TD: What is the career path of an art conservator. Is there a gender divide? What’s it like owning your own business?
MPW: When I was in school for conservation a lot of the texts I was reading were from white men. But I have to say it’s a pretty female-dominated industry, which I think is pretty exciting and not surprising, women tend to be more caring and tender to objects. To go in this path you have to go into chemistry and find out what material you like, you can work in metal, paper, painting. Then you do your masters and continue your education. You can go either into the institution domain, where you’re working in museums, or private collections, or you can go into private practice. I personally really enjoy private practice because it’s very diverse and there are so many different things you can do, I think I’d have a hard time going to the same environment every single day.
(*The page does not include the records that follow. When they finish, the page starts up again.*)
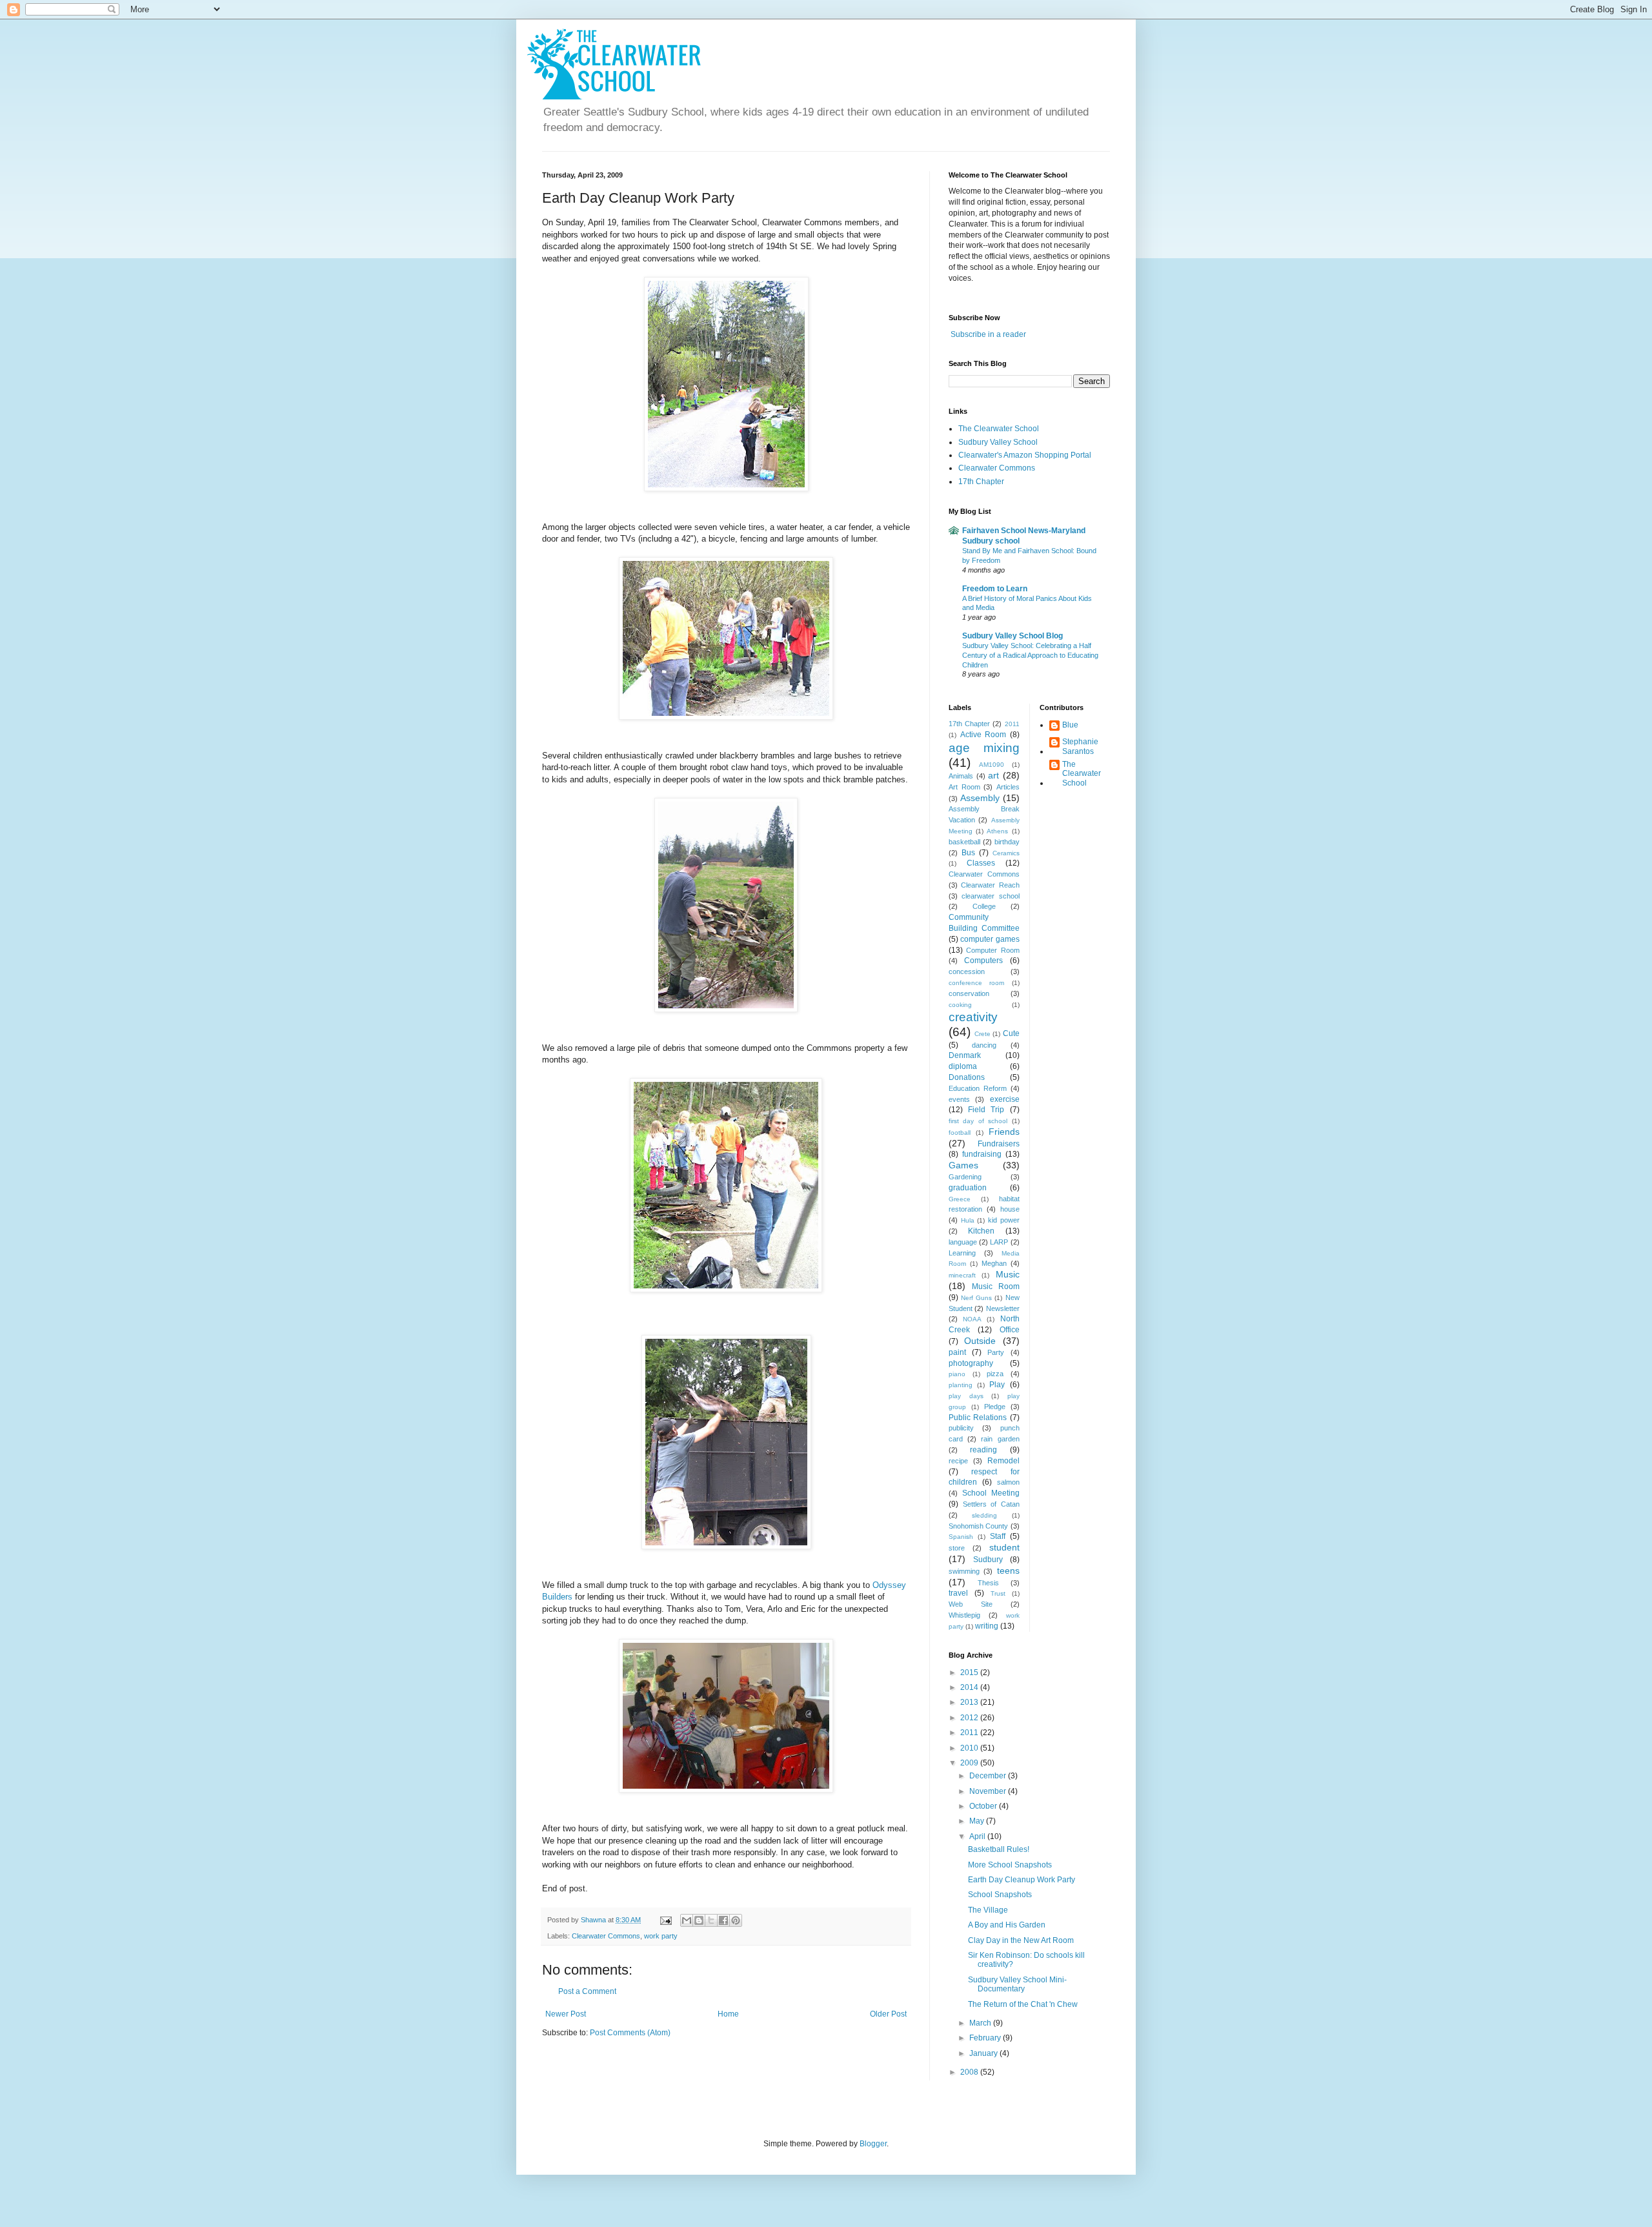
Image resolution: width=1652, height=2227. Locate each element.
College (984, 906)
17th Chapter (981, 481)
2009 (970, 1762)
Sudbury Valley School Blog (1012, 635)
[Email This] (686, 1920)
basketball (964, 842)
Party (995, 1352)
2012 (970, 1717)
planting (960, 1384)
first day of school (978, 1120)
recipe (958, 1461)
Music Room (996, 1286)
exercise (1005, 1099)
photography (971, 1363)
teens (1008, 1570)
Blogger (873, 2143)
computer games (989, 939)
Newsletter (1003, 1308)
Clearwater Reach (990, 885)
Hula (967, 1220)
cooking (960, 1004)
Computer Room (992, 950)
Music (1008, 1274)
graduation (968, 1187)
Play (997, 1384)
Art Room (964, 787)
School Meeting (991, 1493)
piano (957, 1374)
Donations (967, 1077)
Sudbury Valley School (998, 442)
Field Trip (986, 1109)
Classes (981, 863)
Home (728, 2014)
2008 (970, 2072)
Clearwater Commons (606, 1936)
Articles (1008, 787)
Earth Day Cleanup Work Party (1021, 1879)
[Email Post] (665, 1920)
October (984, 1806)
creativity (973, 1017)
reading (983, 1449)
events (959, 1099)
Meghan (994, 1263)
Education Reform (978, 1088)
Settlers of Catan (991, 1504)
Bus (968, 852)
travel (958, 1593)
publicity (961, 1428)
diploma (963, 1066)
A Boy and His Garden (1006, 1924)
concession (967, 971)
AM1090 (991, 764)
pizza (995, 1374)
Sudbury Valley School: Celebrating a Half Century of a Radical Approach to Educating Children (1030, 655)
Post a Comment (587, 1991)
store (957, 1548)
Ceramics (1006, 853)
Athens (997, 831)
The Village (988, 1910)
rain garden (1000, 1439)
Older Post (888, 2014)
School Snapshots (1000, 1894)
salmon (1008, 1482)
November (988, 1791)
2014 (970, 1687)
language (963, 1242)
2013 (970, 1702)
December (988, 1775)
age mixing (984, 748)
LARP (999, 1242)
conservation (969, 993)
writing (986, 1626)
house (1010, 1209)
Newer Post (565, 2014)
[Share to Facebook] (723, 1920)
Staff (997, 1536)
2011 (1012, 723)
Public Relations (978, 1417)
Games (963, 1165)
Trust (998, 1593)
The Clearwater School (998, 428)
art (993, 775)
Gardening (965, 1177)
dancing (984, 1045)
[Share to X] (711, 1920)
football (960, 1132)
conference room (976, 982)
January (984, 2053)
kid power (1004, 1220)
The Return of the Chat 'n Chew (1023, 2004)
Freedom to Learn (994, 588)
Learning (962, 1253)
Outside (980, 1341)
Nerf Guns (976, 1297)
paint (957, 1352)
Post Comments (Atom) (630, 2032)
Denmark (965, 1055)
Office (1010, 1329)
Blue (1070, 724)
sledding (984, 1515)
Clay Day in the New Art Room (1021, 1940)
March (981, 2023)
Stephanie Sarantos (1080, 746)
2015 (970, 1672)
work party (661, 1936)
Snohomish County (978, 1526)
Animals (961, 776)
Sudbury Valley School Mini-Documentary (1017, 1984)
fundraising (982, 1154)
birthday (1007, 842)
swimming (964, 1571)
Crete (982, 1033)
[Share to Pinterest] (735, 1920)
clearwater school (990, 896)
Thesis (988, 1583)
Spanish (961, 1536)
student (1004, 1547)
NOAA (972, 1319)
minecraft (962, 1275)
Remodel (1003, 1460)
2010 (970, 1748)
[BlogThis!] (698, 1920)
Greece (960, 1199)
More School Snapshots (1010, 1864)
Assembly (980, 798)
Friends (1004, 1131)
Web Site (970, 1604)
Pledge (994, 1406)
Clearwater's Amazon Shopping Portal (1024, 455)
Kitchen (981, 1231)
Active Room (983, 734)
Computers (983, 960)
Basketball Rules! (998, 1849)
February (986, 2037)
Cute (1011, 1033)
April (978, 1836)
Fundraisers (999, 1143)
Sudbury (988, 1559)
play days (966, 1395)
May (977, 1820)
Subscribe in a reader (988, 334)
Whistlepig (964, 1615)
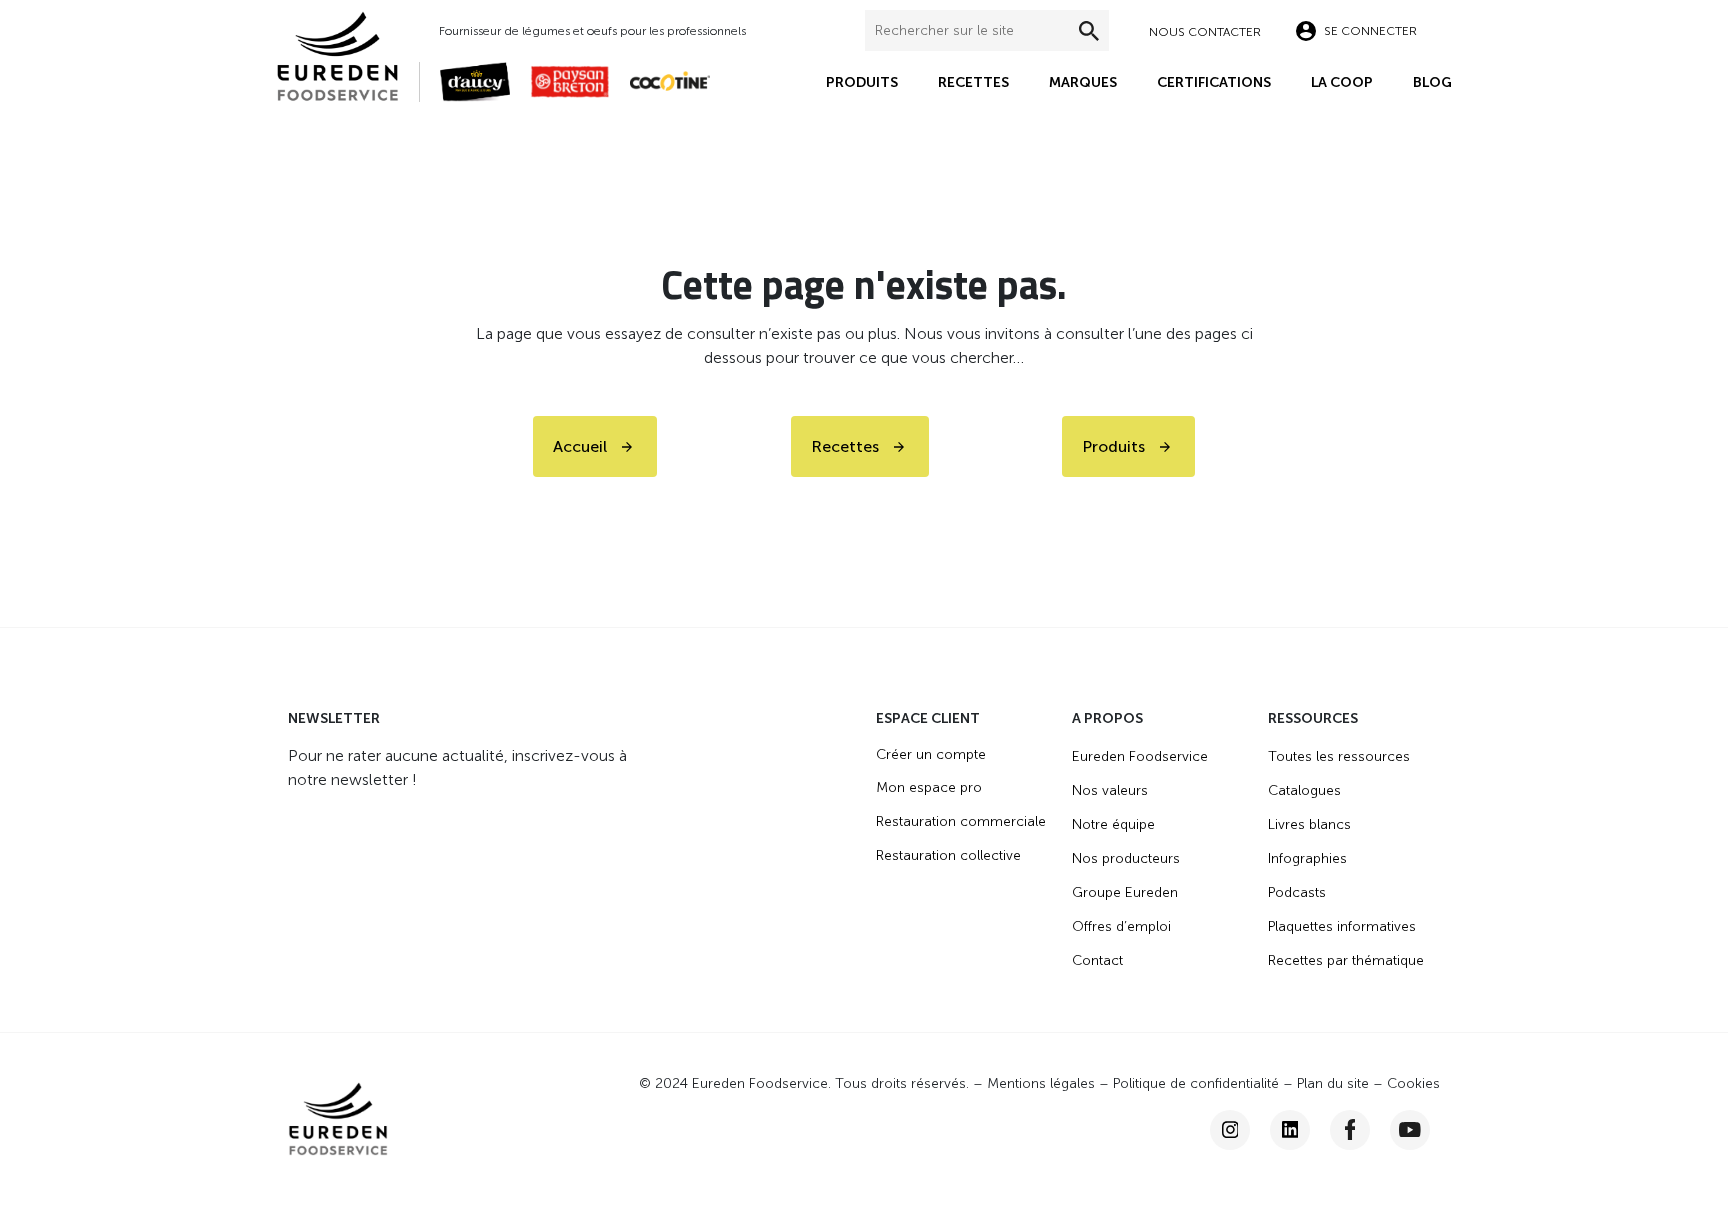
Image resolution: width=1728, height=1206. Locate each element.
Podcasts (1297, 892)
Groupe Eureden (1125, 892)
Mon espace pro (929, 787)
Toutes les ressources (1339, 756)
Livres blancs (1309, 824)
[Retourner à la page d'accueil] (347, 54)
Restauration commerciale (961, 821)
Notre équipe (1113, 824)
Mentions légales (1041, 1083)
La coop (1342, 82)
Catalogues (1304, 790)
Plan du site (1333, 1083)
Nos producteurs (1126, 858)
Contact (1097, 960)
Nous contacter (1205, 32)
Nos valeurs (1110, 790)
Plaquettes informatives (1342, 926)
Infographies (1307, 858)
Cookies (1413, 1083)
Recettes (973, 82)
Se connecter (1370, 31)
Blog (1432, 82)
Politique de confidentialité (1196, 1083)
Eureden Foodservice (1140, 756)
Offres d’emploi (1121, 926)
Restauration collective (948, 855)
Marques (1083, 82)
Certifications (1214, 82)
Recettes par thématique (1346, 960)
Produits (862, 82)
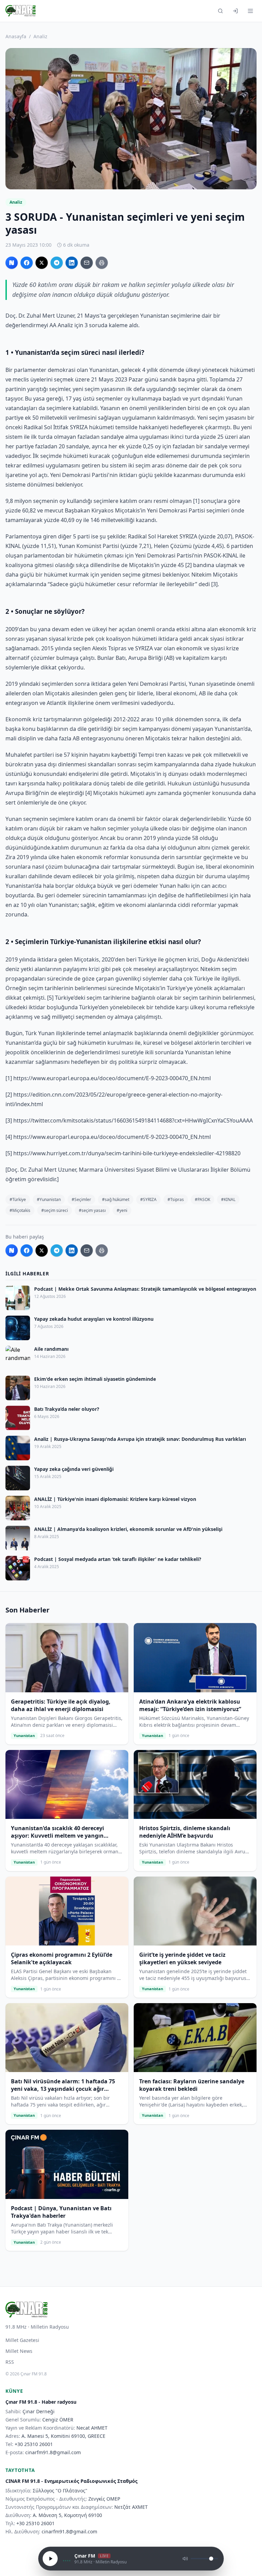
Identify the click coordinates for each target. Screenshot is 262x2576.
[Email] (87, 263)
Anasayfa (15, 36)
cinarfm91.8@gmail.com (53, 2452)
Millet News (18, 2351)
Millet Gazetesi (22, 2340)
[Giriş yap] (235, 11)
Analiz (40, 36)
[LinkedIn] (72, 263)
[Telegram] (56, 263)
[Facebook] (26, 263)
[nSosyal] (11, 263)
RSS (9, 2362)
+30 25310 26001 (34, 2444)
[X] (41, 263)
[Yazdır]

The pros of institutions are you have endless budgets to do tons of different research and diagnostics—in the private industry not a lot of clients want to pay for additional forensics depending on the price of the artwork. I think the real kicker is to get experience and not being afraid to get your hands dirty and interact with the artwork.
TD: I’ve been thinking about preemptive conservation. I have this painting in my house that’s very dark and my cat’s hair gets all over the painting and my boyfriend just whips out a Lysol wipe and starts cleaning.
MPW: [laughs] No!
TD: How do you take care of your paintings at home so you don’t need a restoration down the line?
MPW: Just like medical science, prevention is key. If you can prevent an interventional restoration that’s great. The ideal situation is you control the humidity in your apartment, you try not to put the artwork on an exterior wall, if possible. If it’s a painting I’m a huge advocate for varnishing, I know in contemporary painting it’s fallen out of style, but varnishes have come such a long way you can really control the sheen that you want. So varnish paintings with a UV filter, that will always save you a headache in the long run. And don’t Lysol or Windex paintings! Please don’t. Just a dry brush, a sable hairbrush that you use to dust periodically. Try to keep it out of direct sunlight. Just caring for them, don’t put them in kitchens if they’re not framed, try to keep them out of bathrooms.
I’ve had to restore paintings that people have cleaned with Windex and it’s not nice, they just melt.